▸ Data for this task:

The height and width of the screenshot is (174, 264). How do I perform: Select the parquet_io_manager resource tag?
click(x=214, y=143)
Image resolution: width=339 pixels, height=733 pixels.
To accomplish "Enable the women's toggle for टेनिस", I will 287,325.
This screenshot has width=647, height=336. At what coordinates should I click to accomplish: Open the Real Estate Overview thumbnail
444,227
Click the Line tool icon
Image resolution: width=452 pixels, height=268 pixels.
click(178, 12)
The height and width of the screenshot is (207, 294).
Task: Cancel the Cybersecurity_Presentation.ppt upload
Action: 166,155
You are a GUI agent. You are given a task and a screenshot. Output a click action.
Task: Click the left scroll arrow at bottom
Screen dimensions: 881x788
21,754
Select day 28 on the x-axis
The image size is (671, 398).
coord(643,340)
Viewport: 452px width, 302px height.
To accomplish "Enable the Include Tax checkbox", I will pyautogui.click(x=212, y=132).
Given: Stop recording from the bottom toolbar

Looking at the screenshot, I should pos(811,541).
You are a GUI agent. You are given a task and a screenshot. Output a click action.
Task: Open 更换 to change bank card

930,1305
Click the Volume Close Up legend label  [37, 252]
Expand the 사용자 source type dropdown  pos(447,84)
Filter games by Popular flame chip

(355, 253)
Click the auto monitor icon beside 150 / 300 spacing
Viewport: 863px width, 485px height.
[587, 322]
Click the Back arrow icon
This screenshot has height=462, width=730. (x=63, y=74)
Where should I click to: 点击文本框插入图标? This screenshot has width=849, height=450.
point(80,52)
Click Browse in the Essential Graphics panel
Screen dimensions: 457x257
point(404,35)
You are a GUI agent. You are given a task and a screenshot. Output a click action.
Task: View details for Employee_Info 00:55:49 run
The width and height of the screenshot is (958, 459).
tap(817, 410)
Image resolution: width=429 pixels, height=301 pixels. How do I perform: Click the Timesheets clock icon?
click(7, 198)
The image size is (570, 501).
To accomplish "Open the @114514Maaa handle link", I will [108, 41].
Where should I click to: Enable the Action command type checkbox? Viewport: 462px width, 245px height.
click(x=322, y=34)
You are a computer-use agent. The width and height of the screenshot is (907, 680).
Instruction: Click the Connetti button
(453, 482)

▸ What is required: Collect the lines of the records that include the string "will".

▸ Task solution:
To accomplish "Enable the women's toggle for टेनिस", I will 287,325.
To accomplish "Enable the Include Tax checkbox", I will pyautogui.click(x=212, y=132).
To accomplish "Open the @114514Maaa handle link", I will [108, 41].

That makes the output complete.